Reproducibility Variable Result LLM Response
Research Type Experimental Through extensive evaluation, we demonstrate that BOFormer constantly outperforms the benchmark rule-based and learning-based algorithms in various synthetic MOBO and realworld multi-objective hyperparameter optimization problems. We evaluate the proposed BOFormer on a variety of black-box functions, including both synthetic optimization functions and real-world hyperparameter optimization on HPO-3DGS. Unless stated otherwise, we report the average attained hypervolume at the final step over 100 evaluation episodes in the main text. Table 1 and Figure 6 shows the averaged hypervolume on synthetic problems. We also conducted an ablation study on evaluating how the sequence length (denoted by w) would affect the hypervolume performance of BOFormer. Figure 4 shows that the hypervolume of non-Markovian BOFormer (w > 1) is superior to that of Markovian BOFormer (w = 1).
Researcher Affiliation Collaboration 1National Yang Ming Chiao Tung University, Hsinchu, Taiwan 2NVIDIA Research EMAIL
Pseudocode Yes The pseudo code is in Algorithm 1 in Appendix C. ... C.1 Pseudo Code of BOFormer The detailed pseudo code of the training processes for BOFormer under off-policy learning and on-policy learning setting are provided in Algorithms 1 and 2, respectively.

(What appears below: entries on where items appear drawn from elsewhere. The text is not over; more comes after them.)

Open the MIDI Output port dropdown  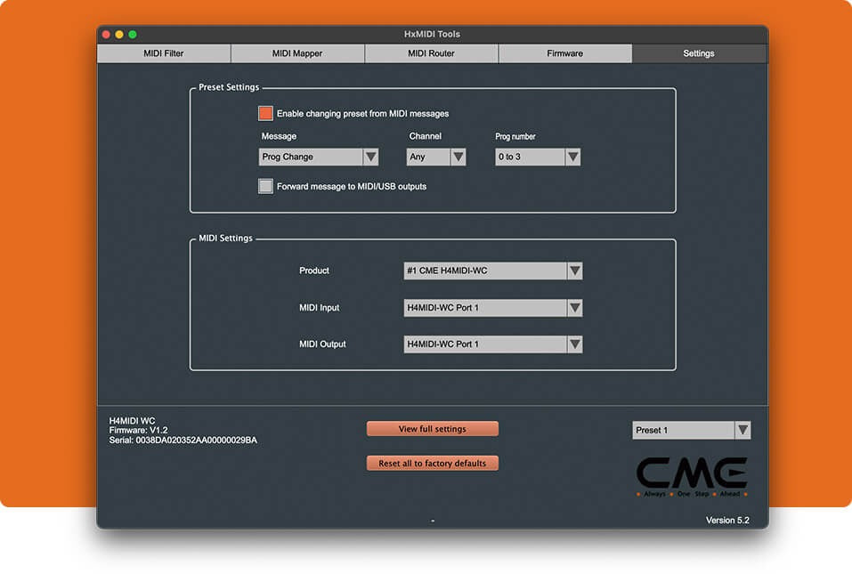(x=493, y=344)
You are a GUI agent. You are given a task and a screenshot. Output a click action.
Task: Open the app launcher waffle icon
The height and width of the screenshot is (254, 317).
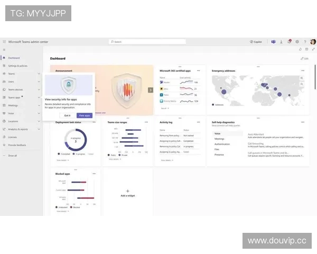(x=4, y=41)
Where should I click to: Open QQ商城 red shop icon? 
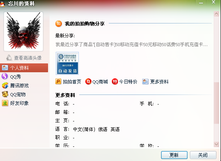(x=88, y=81)
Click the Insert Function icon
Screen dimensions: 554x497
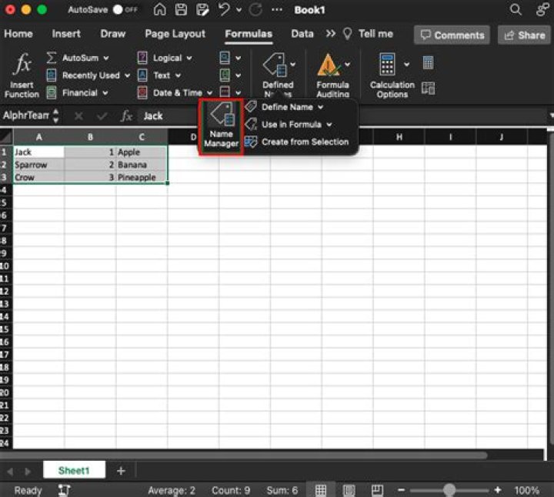22,75
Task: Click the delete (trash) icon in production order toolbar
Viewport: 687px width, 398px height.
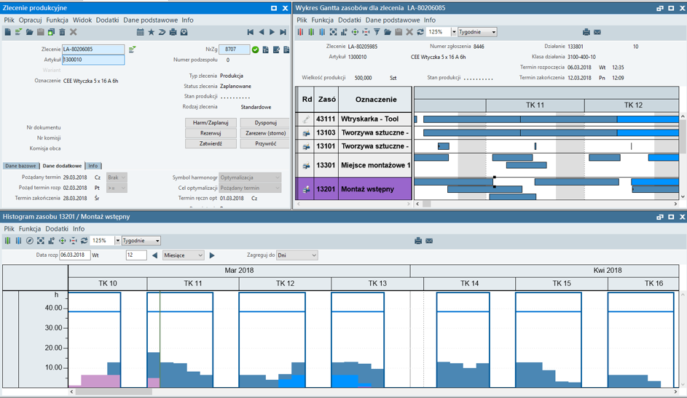Action: 62,32
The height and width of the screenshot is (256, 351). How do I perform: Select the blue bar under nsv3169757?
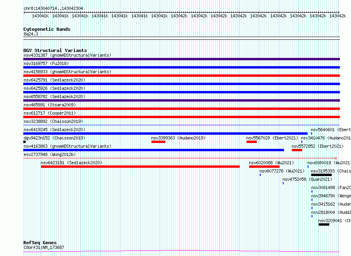[181, 67]
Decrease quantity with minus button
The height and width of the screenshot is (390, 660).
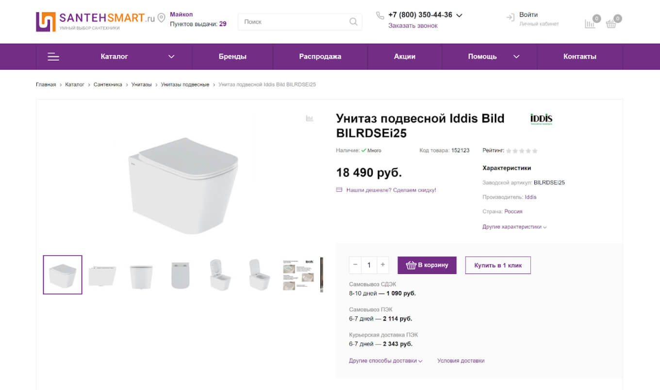(355, 265)
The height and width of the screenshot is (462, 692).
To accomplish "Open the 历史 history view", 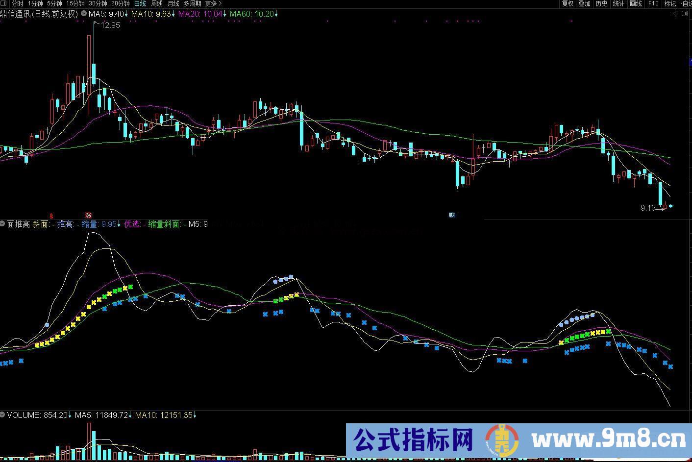I will point(601,3).
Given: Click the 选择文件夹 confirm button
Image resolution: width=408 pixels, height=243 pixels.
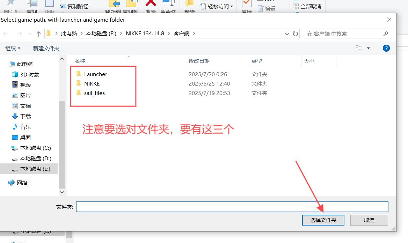Looking at the screenshot, I should [323, 220].
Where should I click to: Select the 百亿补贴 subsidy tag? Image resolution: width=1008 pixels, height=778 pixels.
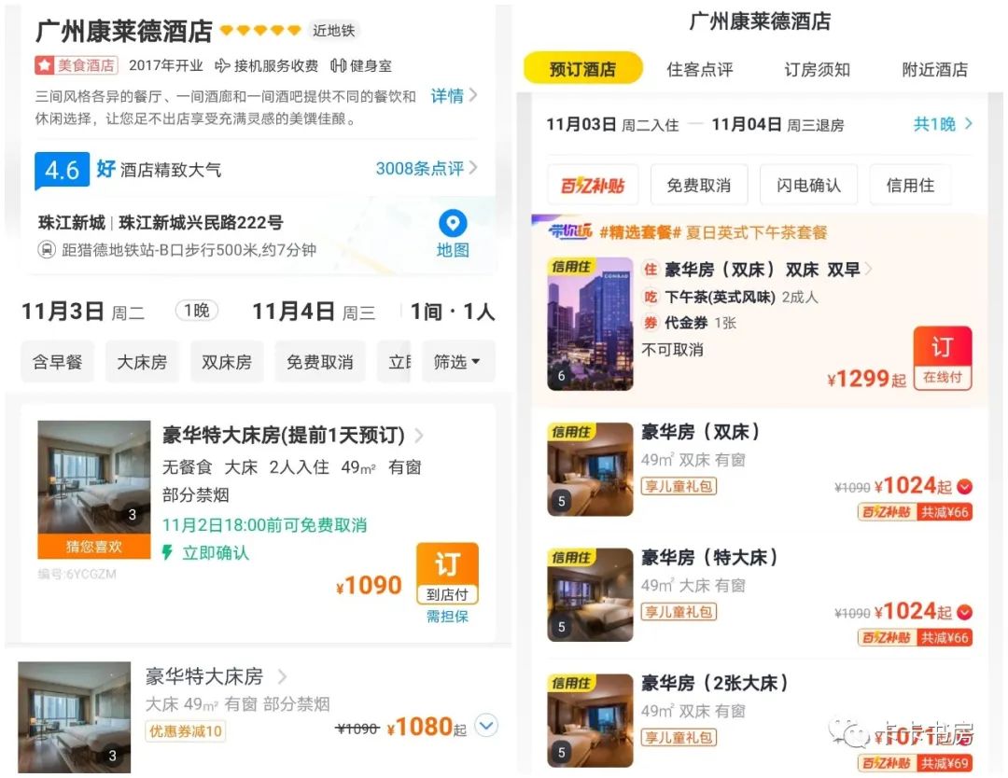(593, 186)
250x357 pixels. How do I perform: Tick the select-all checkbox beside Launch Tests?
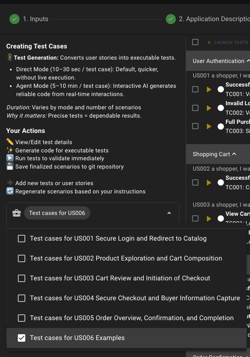[195, 42]
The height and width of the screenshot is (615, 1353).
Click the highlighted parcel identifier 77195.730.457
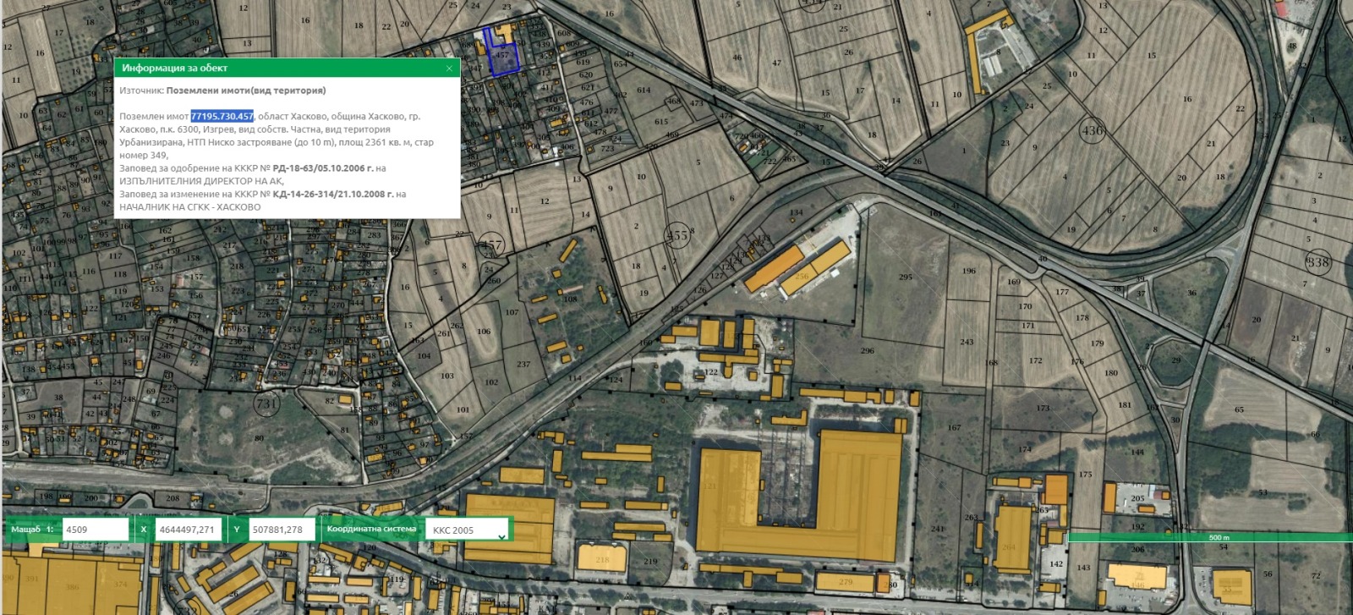(x=222, y=116)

Open Source Code Yes We have made the source code publicly available to encourage further research in this direction.* *https://hungyuheng.github.io/BOFormer/
Open Datasets Yes We use 4 different objects from (Mildenhall et al., 2021) and 64 different chairs from (Yu et al., 2023) to compare the performance of different hyperparameter tuning methods.
Dataset Splits No The paper does not explicitly provide training/test/validation dataset splits with percentages, sample counts, or specific split files. It mentions training on synthetic GP functions and evaluating on synthetic functions and HPO-3DGS, but not how a fixed dataset is split for these purposes. For HPO-3DGS, it states 'While testing on chairs, each episode is conducted with an individual scene,' which describes an evaluation method rather than a dataset split for reproduction.

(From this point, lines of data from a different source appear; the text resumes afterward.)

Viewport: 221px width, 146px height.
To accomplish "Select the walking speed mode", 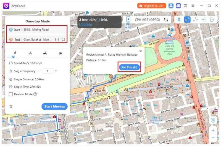I will (x=15, y=53).
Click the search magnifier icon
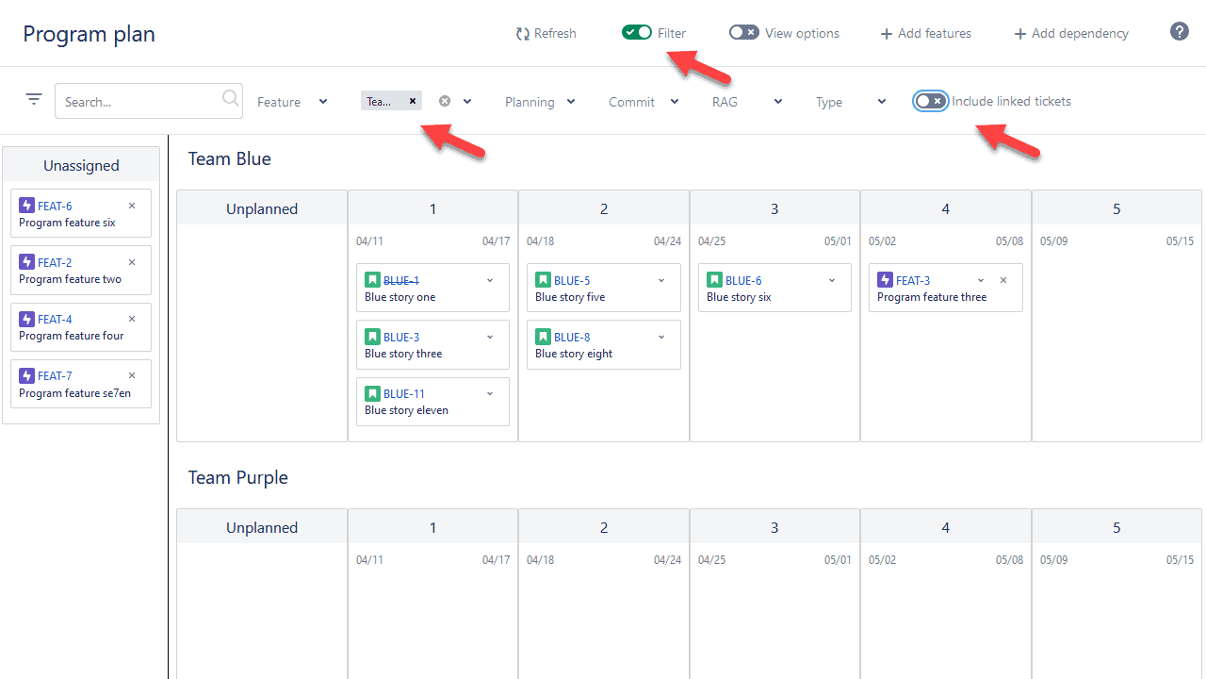Viewport: 1206px width, 679px height. tap(229, 97)
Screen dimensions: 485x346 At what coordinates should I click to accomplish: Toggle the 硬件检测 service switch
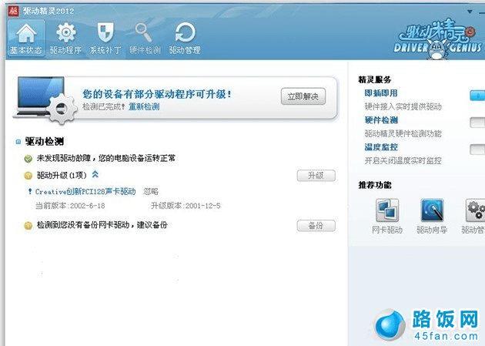(x=477, y=123)
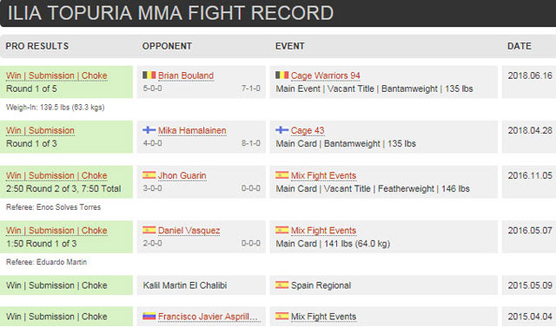Click Finland flag beside Mika Hamalainen
556x327 pixels.
coord(149,130)
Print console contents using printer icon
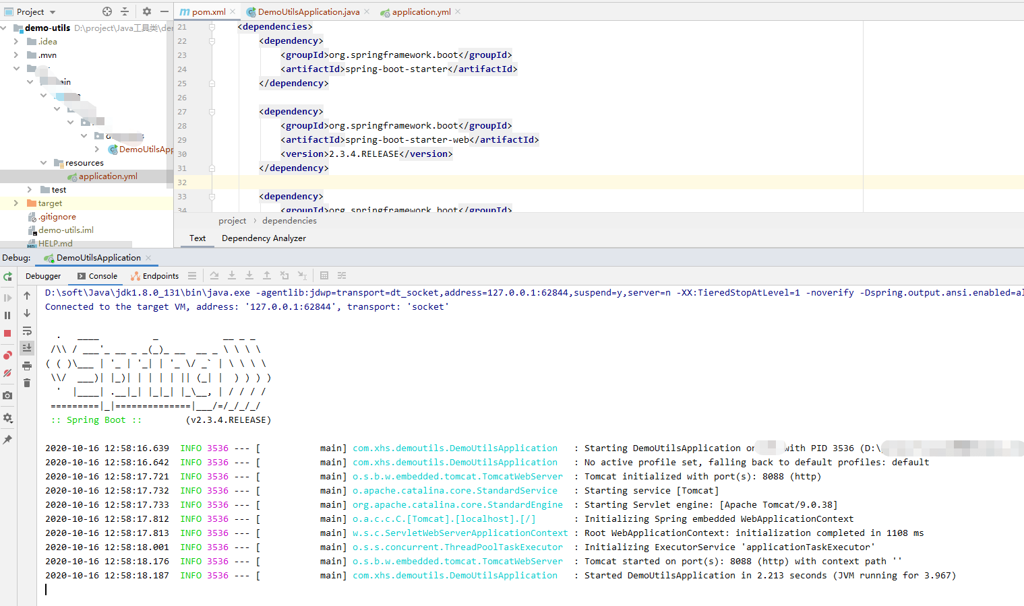 27,364
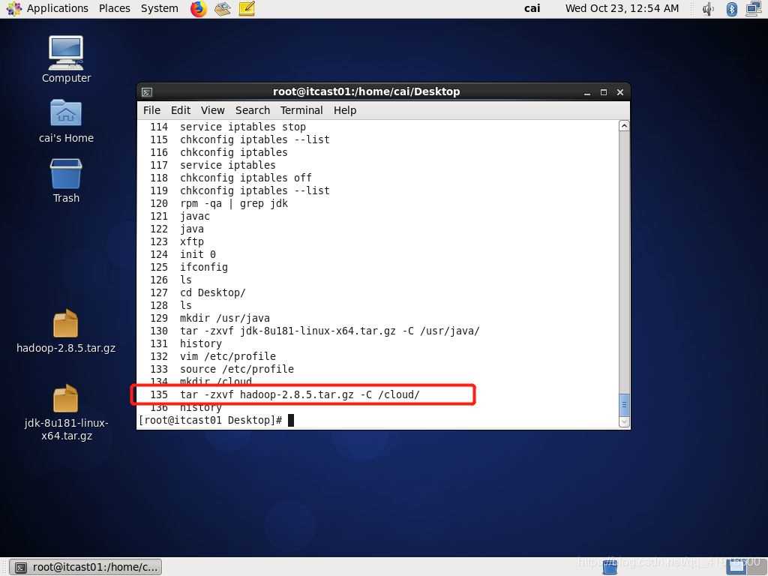
Task: Click the terminal taskbar button
Action: click(x=86, y=567)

Hardware Specification Yes Notably, the above training was already on a high-end GPU server with NVIDIA RTX 6000 Ada Generation GPUs and Intel Xeon Gold 5515+ CPU.

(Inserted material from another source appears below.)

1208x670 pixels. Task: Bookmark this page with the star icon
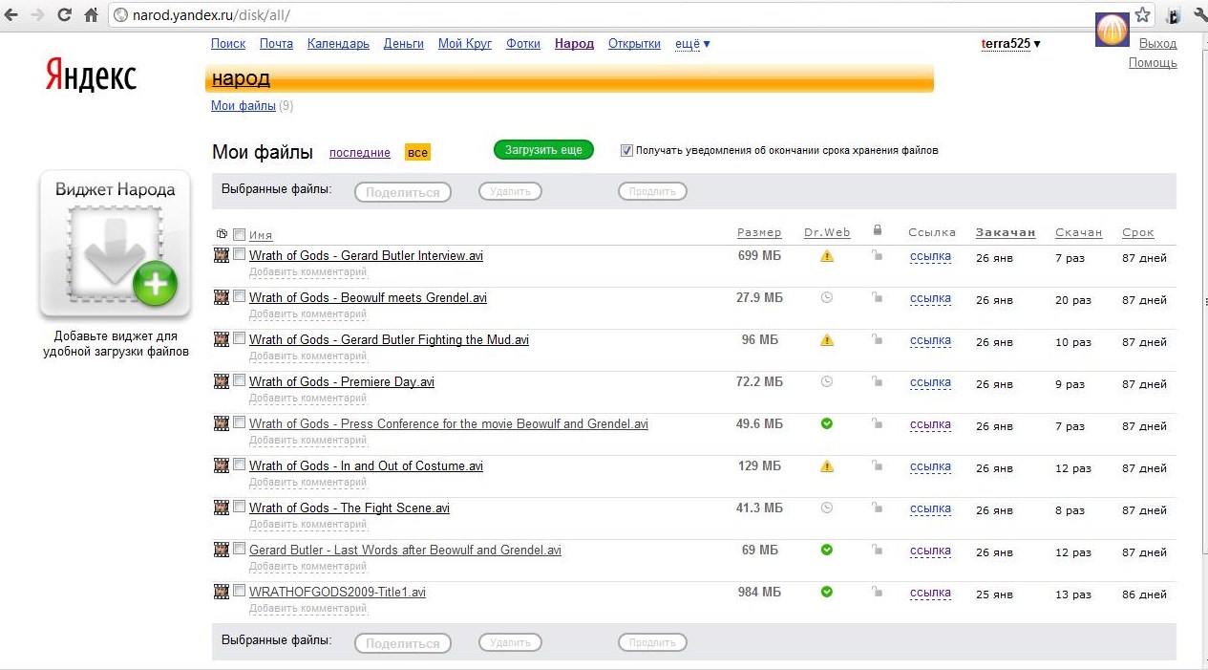tap(1142, 15)
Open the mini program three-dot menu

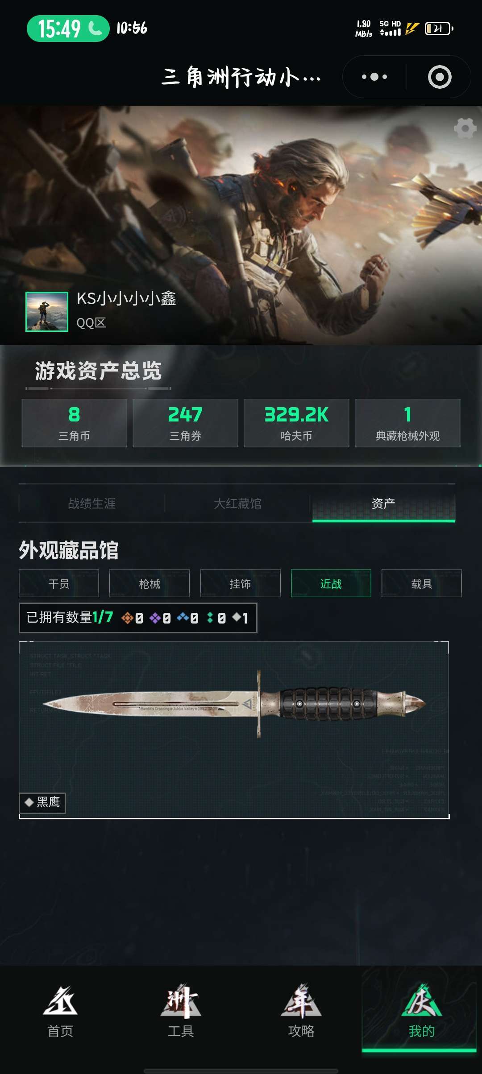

Software Dependencies No The paper mentions several software components like 'Adam (Kingma & Ba, 2015)', 'GPT-2-based Transformer architecture', 'Bo Torch (Balandat et al., 2020)', and 'deep learning frameworks (e.g., Py Torch)', but it does not specify concrete version numbers for any of these libraries or frameworks used in their implementation.
Experiment Setup Yes A.2 HYPERPARAMETERS OF LEARNING-BASED APPROACHES BOFormer: hidden size: 128 for all linear layers used to embed positional encodings, stateaction pairs, rewards, and Q-values, learning rate: 10-5, weight decay: 10-5, rdemo: 0.01, batch size: 8, number of attention layer: 8, number of head of attention layer: 4, window size w = 31, dropout: 0.1, buffer size: 64, training episode: 3000. FSAF: alpha: 0.8, hidden size: 100, learning rate: 0.01, batch size: 128, few shot step: 5, number of particles: 5, total task: 3, size of meta data: 100, use demo: True, early terminate: False, select type: average, training episode: 300 for K = 2 and 500 for K = 3.